→ ASSIGNED TASK
Leaving out all pictures, write down exactly the lines from the one containing "How do I perform: Allow" through the last line of the material.

(INFORMATION SHOWN)

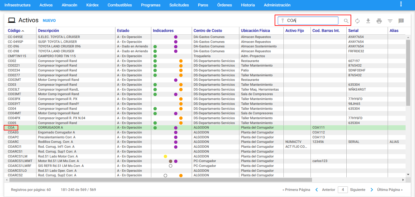Click the NUEVO button
Image resolution: width=415 pixels, height=197 pixels.
(49, 21)
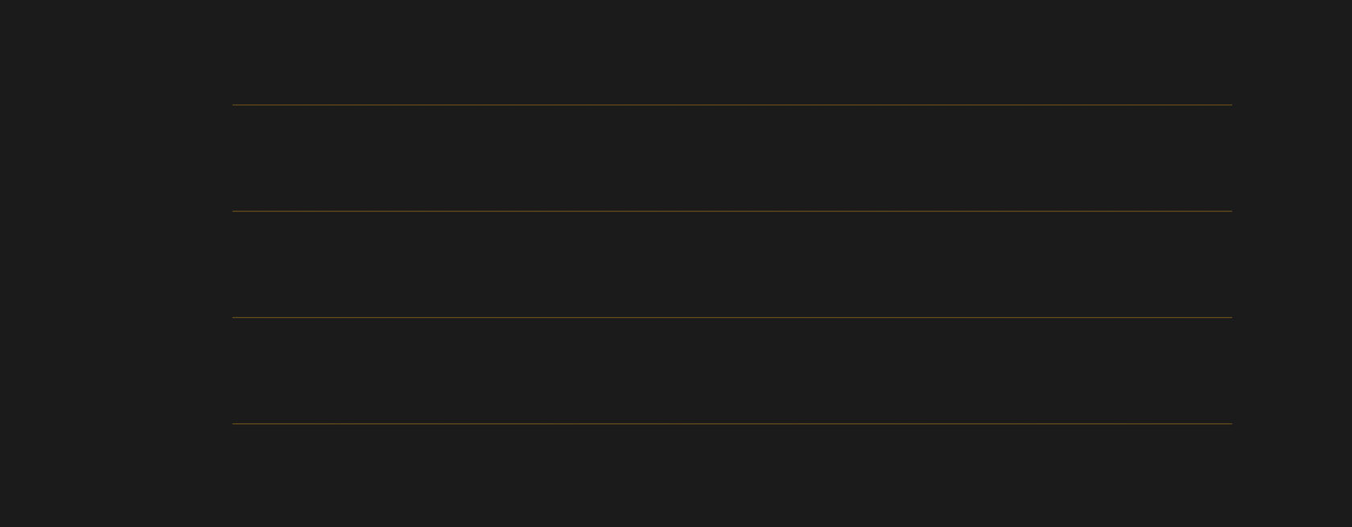The width and height of the screenshot is (1352, 527).
Task: Click the blank area above the first divider
Action: click(732, 52)
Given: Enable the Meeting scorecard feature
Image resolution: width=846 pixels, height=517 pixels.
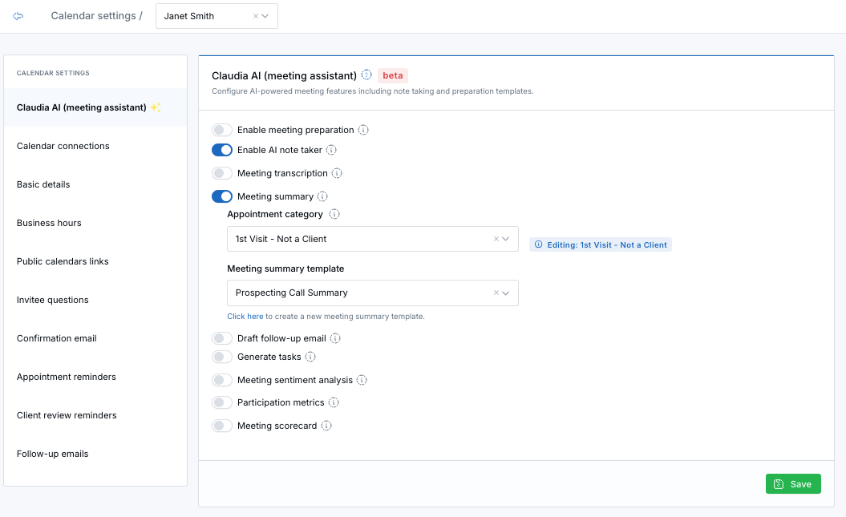Looking at the screenshot, I should tap(221, 426).
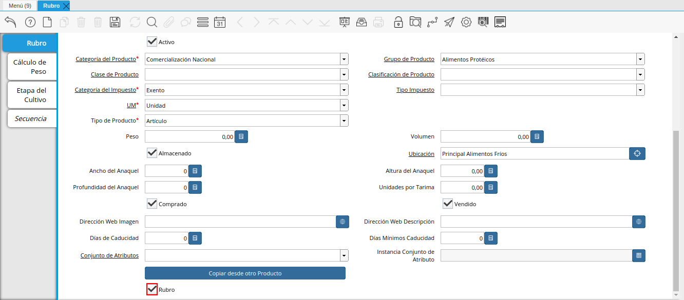Image resolution: width=684 pixels, height=300 pixels.
Task: Open the Menú (9) tab
Action: tap(20, 6)
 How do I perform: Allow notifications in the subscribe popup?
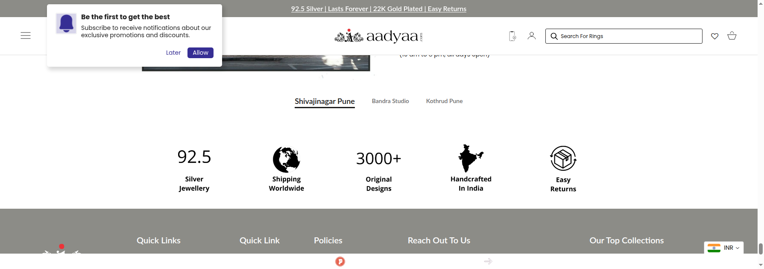click(x=200, y=53)
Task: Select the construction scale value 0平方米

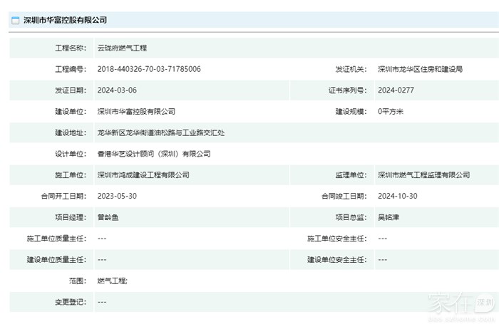Action: pyautogui.click(x=391, y=112)
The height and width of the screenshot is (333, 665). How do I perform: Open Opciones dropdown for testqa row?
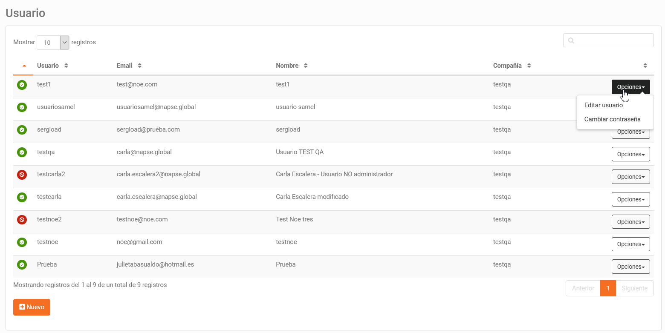[x=630, y=154]
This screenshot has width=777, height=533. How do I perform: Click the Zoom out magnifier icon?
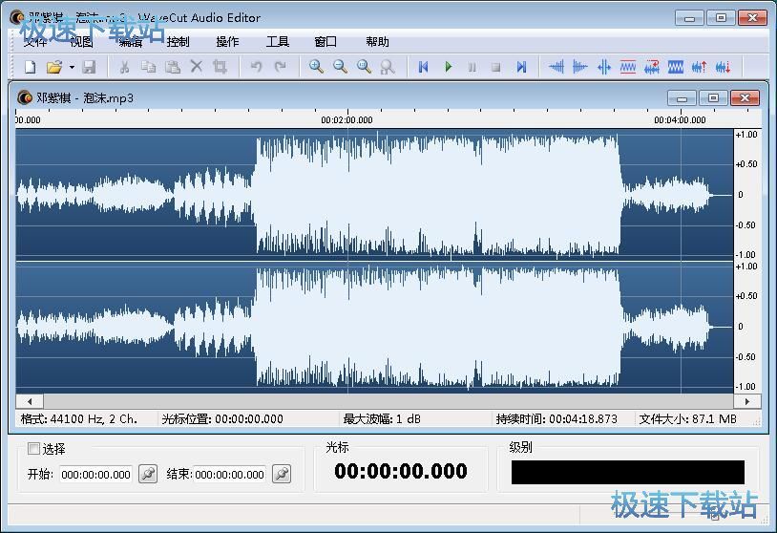(340, 67)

(End INFORMATION SHOWN)

→ ANSWER TO THE PROBLEM
 How do I perform: Allow notifications in the subscribe popup?
click(x=200, y=53)
Task: Select the construction scale value 0平方米

Action: pyautogui.click(x=391, y=112)
The height and width of the screenshot is (333, 665). How do I perform: Open Opciones dropdown for testqa row?
[x=630, y=154]
This screenshot has width=777, height=533. How do I perform: Click the Zoom out magnifier icon?
(340, 67)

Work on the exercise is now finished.